To monitor the cell cycle status of the transient label retaining cells, we employed two independent UAS-Fucci systems. We first used a dual Fucci construct (Zielke et al., 2014) that has two different probes that can clearly distinguish between G1, S and G2 phases of cell cycle. The first probe uses E2F moiety fused to GFP that is efficiently degraded by Cdt2 during S phase of cell cycle and is thereby able to identify G1, G2 and M phases. The second probe uses a CycB moiety fused to mRFP and is susceptible to degradation by APC/C during G1 phase, thereby clearly identifying cells in S, G2, and M phase. Thus essentially, cells from anaphase to the G1/S transition are green, S phase are red while cells in G2 and early mitosis are yellow (Figure 2G). To further demarcate G2 and M phases of cell cycle, we analysed nuclear staining (DAPI) as well as M phase marker, Phospho-histone 3.
On driving this construct with N-Gal4, we found that at 8 hr AEH, although majority of the cells were in S phase, few of them were also in G1 and G2 phases (Figure 2H–H", N). With time, as the G1 cells moved into S phase, we observed an increase in the number of S phase cells by 13 hr AEH. At this time point we could see a reduction in G2 cell number indicating a shift to M phase (arrow, Figure 2I–I", N). These results coupled with PH3 labeling (Figure 2K,N) confirmed that around 13 hr AEH the Notch expressing cells started dividing. This shift to M phase became more prominent by 15 hr, when more of these cells entered division. Additionally, we could also see a reduction in number of cells in S phase and a concomitant surge in G2 (Figure 2J–J", L, N).
In majority of the cases we did not detect any signal at 18 hr AEH (Figure 2M,N) indicating a possibility of complete division achieved by the Notch expressing cells.
The second construct harbored a UAS-S/G2/M-green fluorescent ubiquitination-based cell cycle indicator (Fucci, [Sakaue-Sawano et al., 2008; Nakajima et al., 2011), which shows fluorescence during the S/G2/M phases of the cell cycle only (Figure 2—figure supplement 1A). Nuclear localization of GFP indicates S/G2 whereas, cytoplasmic GFP reflects M phase. Since the newly identified cells were positive for E(spl)mβ-CD2, a fly stock E(spl)mβ-CD2 N-Gal4 was generated and crossed with UAS-Fucci. In the progeny, nuclear localization of the Fucci was observed primarily till 13 hr AEH, indicating that the Notch positive cells were predominantly in S/G2 (Figure 2—figure supplement 1B–C). We could however, also detect few cells with cytoplasmic localization of Fucci (from 13 hr AEH), which signify their entry into mitosis (arrowhead, Figure 2—figure supplement 1B-C). This became more obvious with the increase in number of E(spl)mβ-CD2 positive cells around 13–18 hr AEH indicating the emergence of progenitors at this time point (Figure 2—figure supplement 1C–D).

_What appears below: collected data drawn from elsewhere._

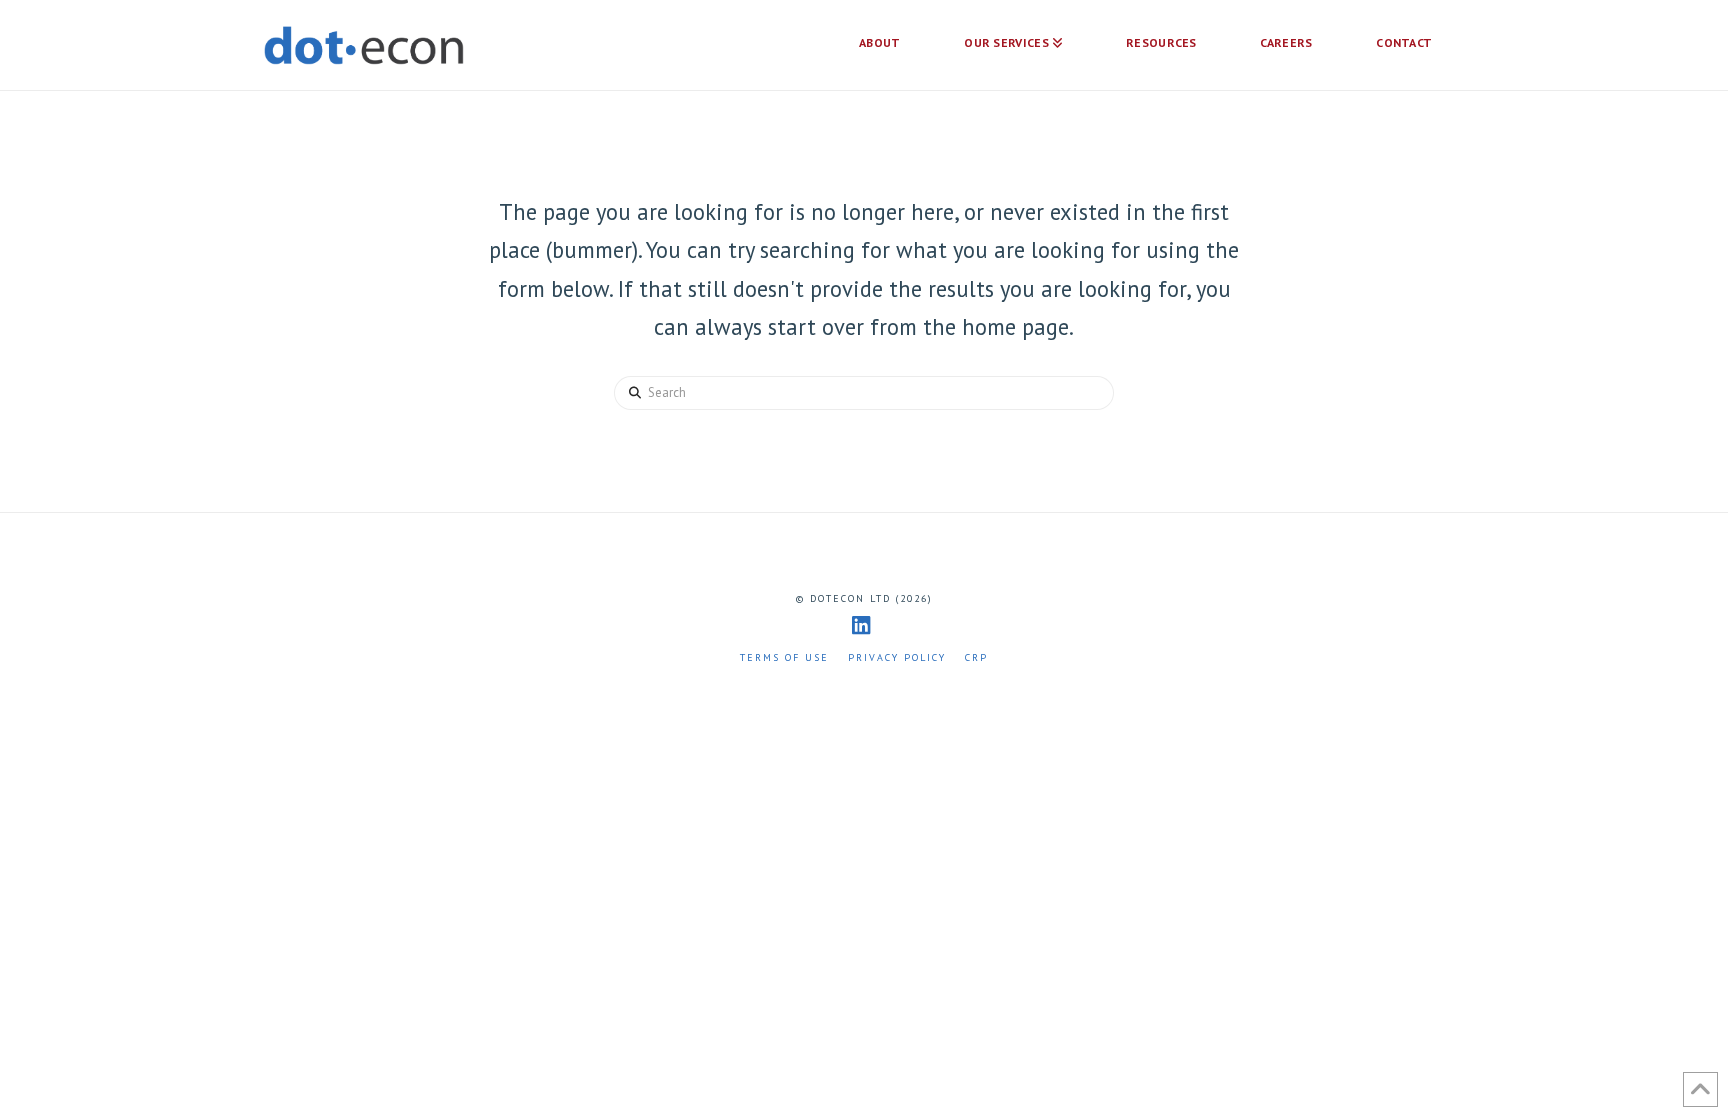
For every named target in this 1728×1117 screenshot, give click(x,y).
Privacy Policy (897, 657)
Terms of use (784, 657)
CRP (976, 657)
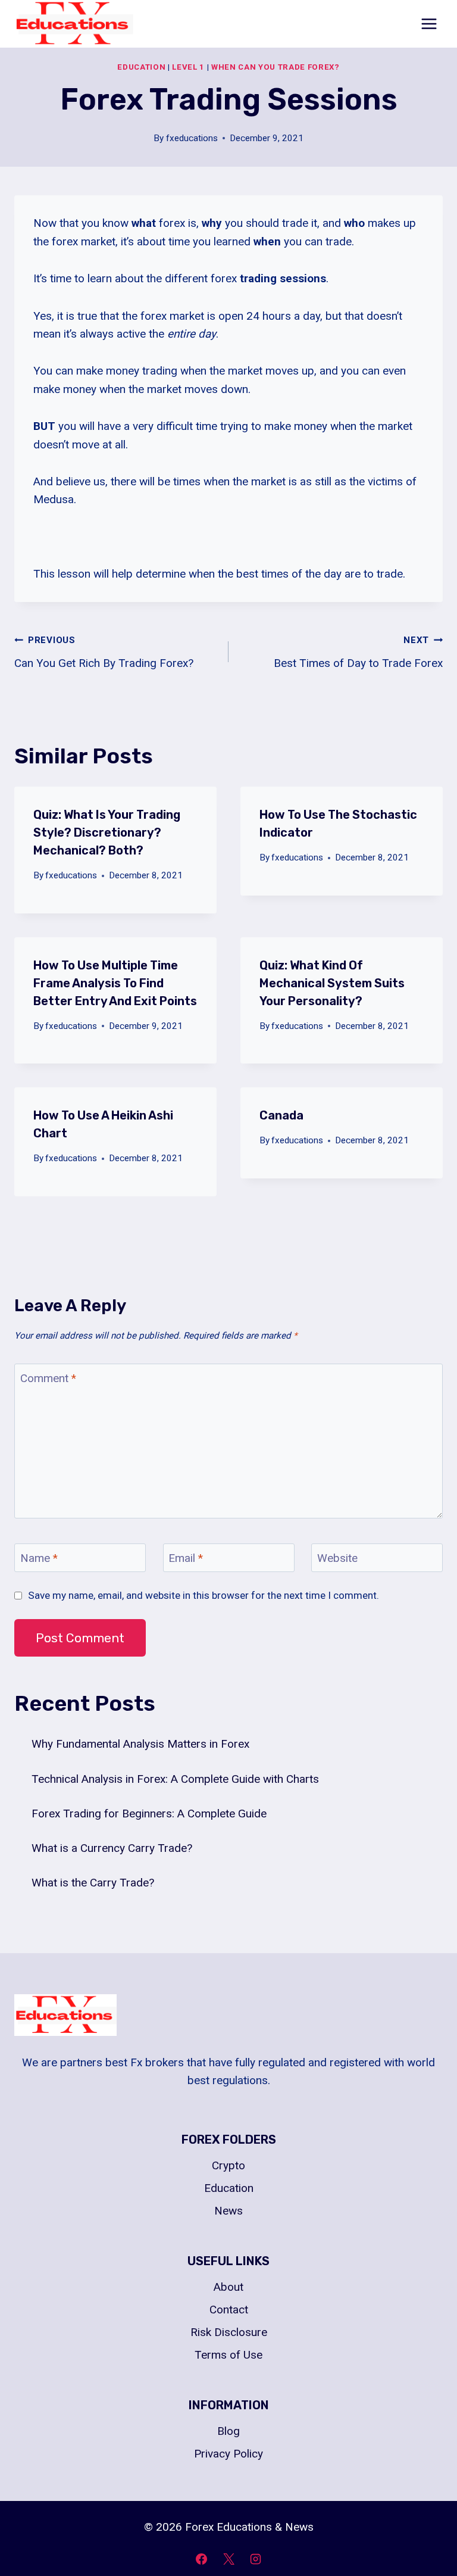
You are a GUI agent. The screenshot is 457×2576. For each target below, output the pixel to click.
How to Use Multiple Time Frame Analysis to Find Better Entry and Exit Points (115, 983)
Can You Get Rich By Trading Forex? (103, 652)
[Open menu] (429, 24)
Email (185, 1557)
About (228, 2287)
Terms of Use (228, 2355)
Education (141, 67)
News (228, 2211)
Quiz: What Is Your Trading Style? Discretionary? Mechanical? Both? (106, 832)
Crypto (228, 2165)
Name (39, 1557)
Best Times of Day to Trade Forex (358, 652)
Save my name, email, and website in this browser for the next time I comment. (203, 1595)
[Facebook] (201, 2558)
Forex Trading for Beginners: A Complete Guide (149, 1813)
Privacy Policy (228, 2453)
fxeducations (192, 138)
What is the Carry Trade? (93, 1882)
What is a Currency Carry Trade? (112, 1848)
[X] (228, 2558)
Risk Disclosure (228, 2332)
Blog (228, 2431)
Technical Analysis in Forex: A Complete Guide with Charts (175, 1779)
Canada (281, 1115)
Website (337, 1557)
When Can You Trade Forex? (275, 67)
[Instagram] (256, 2558)
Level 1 (188, 67)
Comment (48, 1377)
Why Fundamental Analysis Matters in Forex (140, 1744)
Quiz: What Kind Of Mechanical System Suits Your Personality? (332, 983)
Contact (228, 2309)
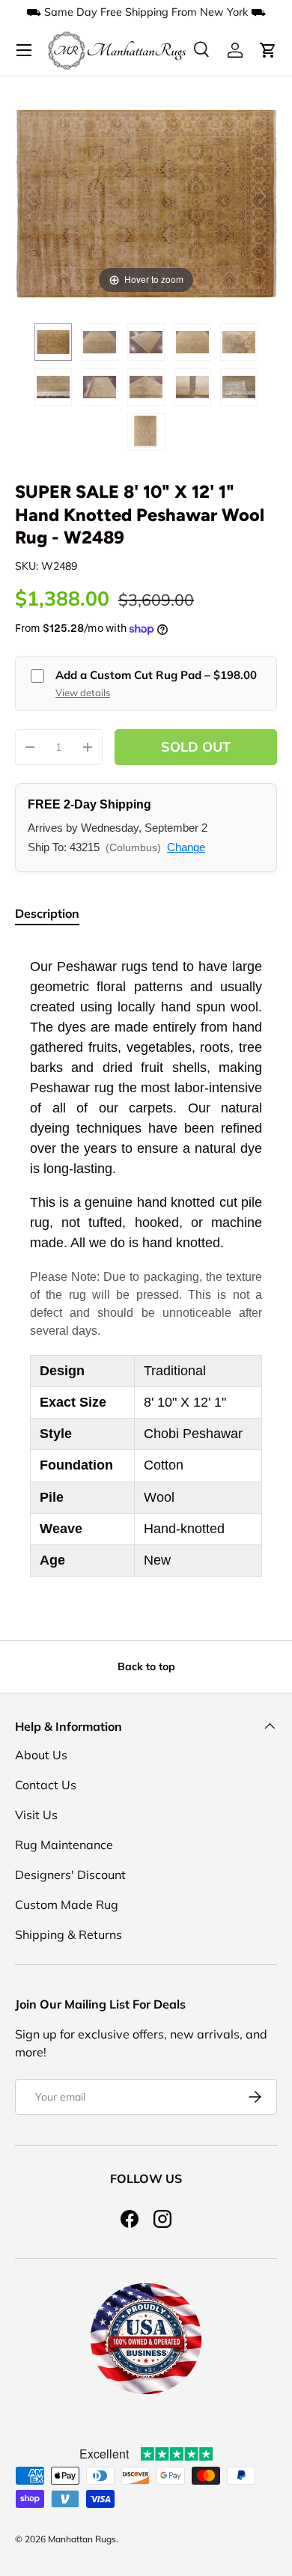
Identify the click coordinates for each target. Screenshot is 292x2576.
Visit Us (36, 1814)
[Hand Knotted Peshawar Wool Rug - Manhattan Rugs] (53, 342)
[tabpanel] (146, 1267)
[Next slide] (262, 196)
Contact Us (45, 1784)
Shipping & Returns (68, 1934)
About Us (41, 1754)
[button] (268, 50)
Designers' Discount (70, 1874)
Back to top (146, 1666)
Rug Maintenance (64, 1844)
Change (186, 847)
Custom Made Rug (66, 1904)
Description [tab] (47, 913)
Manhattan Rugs (82, 2539)
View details (82, 692)
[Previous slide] (30, 196)
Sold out (196, 746)
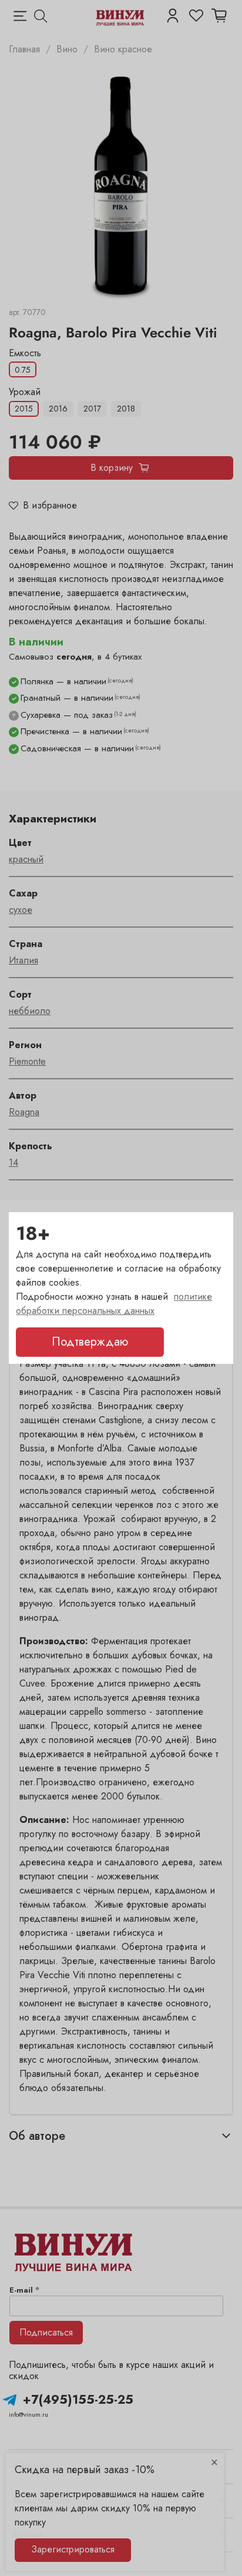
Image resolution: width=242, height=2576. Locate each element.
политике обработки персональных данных (114, 1303)
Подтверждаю (90, 1341)
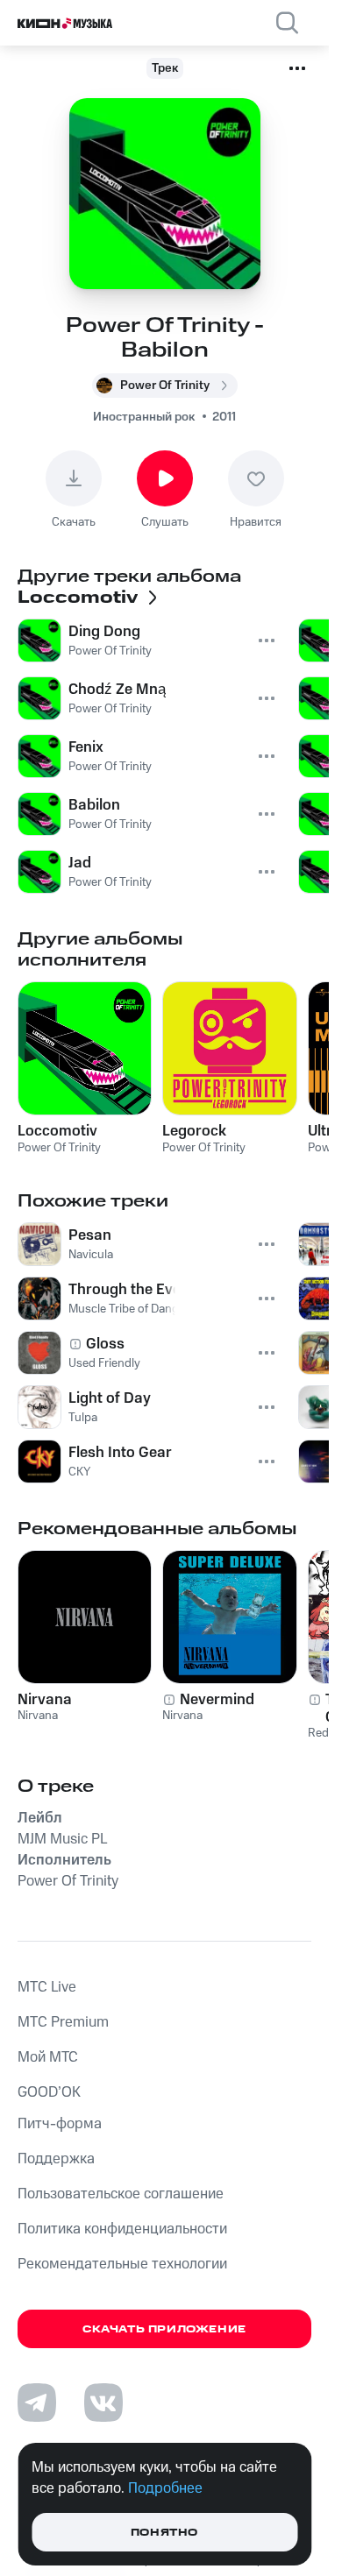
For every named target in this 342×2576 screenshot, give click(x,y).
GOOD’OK (49, 2092)
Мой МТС (48, 2057)
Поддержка (56, 2158)
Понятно (164, 2532)
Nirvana (45, 1700)
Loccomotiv (57, 1131)
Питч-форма (60, 2123)
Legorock (194, 1131)
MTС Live (47, 1987)
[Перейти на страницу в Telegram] (37, 2402)
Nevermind (217, 1700)
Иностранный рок (144, 417)
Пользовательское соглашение (121, 2193)
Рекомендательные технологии (122, 2264)
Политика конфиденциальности (122, 2229)
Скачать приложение (164, 2329)
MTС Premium (63, 2022)
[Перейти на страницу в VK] (103, 2402)
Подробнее (165, 2488)
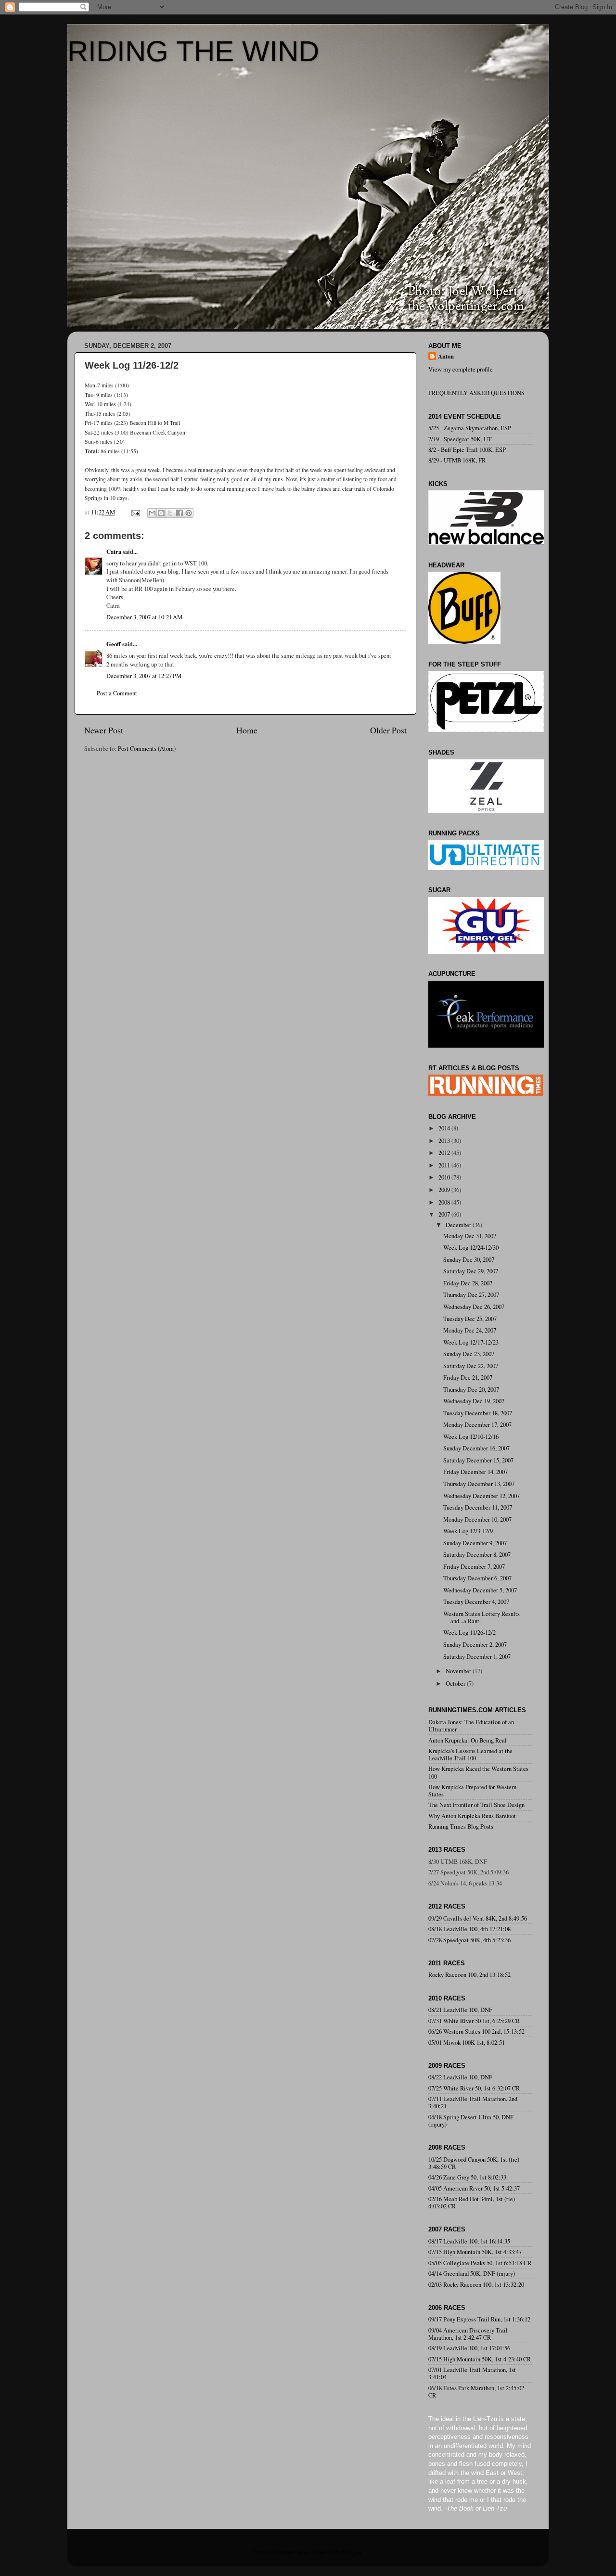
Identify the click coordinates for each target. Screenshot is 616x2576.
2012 (444, 1153)
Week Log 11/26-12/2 (469, 1632)
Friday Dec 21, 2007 (467, 1377)
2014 (444, 1128)
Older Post (388, 730)
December (459, 1225)
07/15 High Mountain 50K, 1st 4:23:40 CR (479, 2359)
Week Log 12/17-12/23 (471, 1342)
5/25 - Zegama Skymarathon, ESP (469, 428)
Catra (113, 551)
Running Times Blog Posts (460, 1826)
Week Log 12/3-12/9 (468, 1531)
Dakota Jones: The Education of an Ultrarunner (471, 1725)
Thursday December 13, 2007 (478, 1484)
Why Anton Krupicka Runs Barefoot (472, 1816)
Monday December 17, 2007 (477, 1425)
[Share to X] (170, 513)
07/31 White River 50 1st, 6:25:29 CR (474, 2021)
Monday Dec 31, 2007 (469, 1236)
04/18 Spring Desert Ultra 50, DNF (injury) (470, 2120)
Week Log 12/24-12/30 (471, 1247)
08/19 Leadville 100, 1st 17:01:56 (469, 2348)
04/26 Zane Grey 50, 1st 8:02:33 (467, 2177)
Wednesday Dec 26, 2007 (473, 1307)
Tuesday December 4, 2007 (476, 1602)
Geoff (113, 644)
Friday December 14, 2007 (475, 1472)
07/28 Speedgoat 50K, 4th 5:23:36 (469, 1940)
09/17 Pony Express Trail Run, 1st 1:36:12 (479, 2319)
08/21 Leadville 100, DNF (460, 2010)
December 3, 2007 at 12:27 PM (143, 676)
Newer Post (103, 730)
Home (246, 730)
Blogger (352, 2552)
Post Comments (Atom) (147, 748)
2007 (444, 1214)
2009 (444, 1190)
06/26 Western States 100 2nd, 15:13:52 (476, 2031)
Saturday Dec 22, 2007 (470, 1366)
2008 (444, 1202)
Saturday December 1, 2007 (477, 1657)
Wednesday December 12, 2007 (481, 1496)
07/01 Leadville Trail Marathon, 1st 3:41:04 (472, 2373)
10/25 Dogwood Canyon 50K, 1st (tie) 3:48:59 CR (473, 2163)
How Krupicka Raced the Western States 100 (478, 1772)
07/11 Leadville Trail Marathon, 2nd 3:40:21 (472, 2102)
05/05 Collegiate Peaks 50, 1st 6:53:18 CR (479, 2263)
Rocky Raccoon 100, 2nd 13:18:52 (469, 1975)
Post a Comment (117, 693)
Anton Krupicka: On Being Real (467, 1740)
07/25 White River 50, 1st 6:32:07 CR (474, 2088)
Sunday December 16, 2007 (476, 1448)
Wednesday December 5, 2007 (480, 1590)
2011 (444, 1165)
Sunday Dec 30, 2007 (468, 1260)
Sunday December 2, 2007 (475, 1644)
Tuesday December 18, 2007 (477, 1413)
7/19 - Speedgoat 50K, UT (460, 439)
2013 (444, 1141)
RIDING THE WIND (193, 51)
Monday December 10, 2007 (477, 1519)
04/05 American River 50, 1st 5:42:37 (474, 2188)
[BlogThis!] (161, 513)
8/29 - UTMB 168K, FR (457, 460)
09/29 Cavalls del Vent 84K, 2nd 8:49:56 (477, 1918)
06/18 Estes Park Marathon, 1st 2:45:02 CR (476, 2391)
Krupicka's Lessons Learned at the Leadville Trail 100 (470, 1754)
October (456, 1683)
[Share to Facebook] (179, 513)
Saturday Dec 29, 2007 (470, 1271)
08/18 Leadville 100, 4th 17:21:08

Cytoplasmic localization of Fucci was further validated by Phospho-histone 3 (Figure 2—figure supplement 1F–G) indicating that the transient label retaining Notch positive cells undergo asynchronous division to seed off probable progenitors during this time. Quantitative analyses of this data revealed that indeed maximum cell division takes place between 13–18 hr AEH wherein majorly all Fucci labeled Notch positive cells enter- into mitosis (Figure 2—figure supplement 1E).
In majority of the cases with both the Fucci constructs, we did not detect any signal at 18 hr AEH (Figure 2M and Figure 2—figure supplement 1H), indicating a possibility of complete division achieved by the Notch expressing cells.
In this context, it was interesting to note that the number of Notch positive cells in late embryonic stages matches with that of 8 hr AEH (Compare Figure 1E with Figure 4A-B'). Moreover, the label induced in late embryogenesis was retained in 4–5 cells till 12 hr AEH (Figure 2C). Both the above observations also indicated that possibly no cell division has occurred till 8–12 hr. This along with detailed Fucci analyses clearly showed that the Notch expressing cells undergo one cell division post-hatching and the asynchronous population completes this round within 13–18 hr AEH.
Since we observed a reduction in the number of Notch positive cells post 13 hr AEH followed by their absence beyond 22 hr AEH, we investigated if these cells undergo cell death eventually. For this purpose we activated a sensor of apoptosis, UAS-Apoliner5 (Bardet et al., 2008) by N-Gal4. This sensor fly line harbors two fused fluorescent proteins that on caspase activity get differentially localized. While in non-apoptotic cells, the two fluorescent proteins mRFP and NLS-EGFP reside at the membrane, during apoptosis in the presence of active caspases, the NLS-EGFP gets accumulated in the nucleus. Interestingly, we could not detect any nuclear localized EGFP signal in the Notch expressing cells during this time line indicating that none of these cells undergo cell death (Figure 2—figure supplement 2A–D").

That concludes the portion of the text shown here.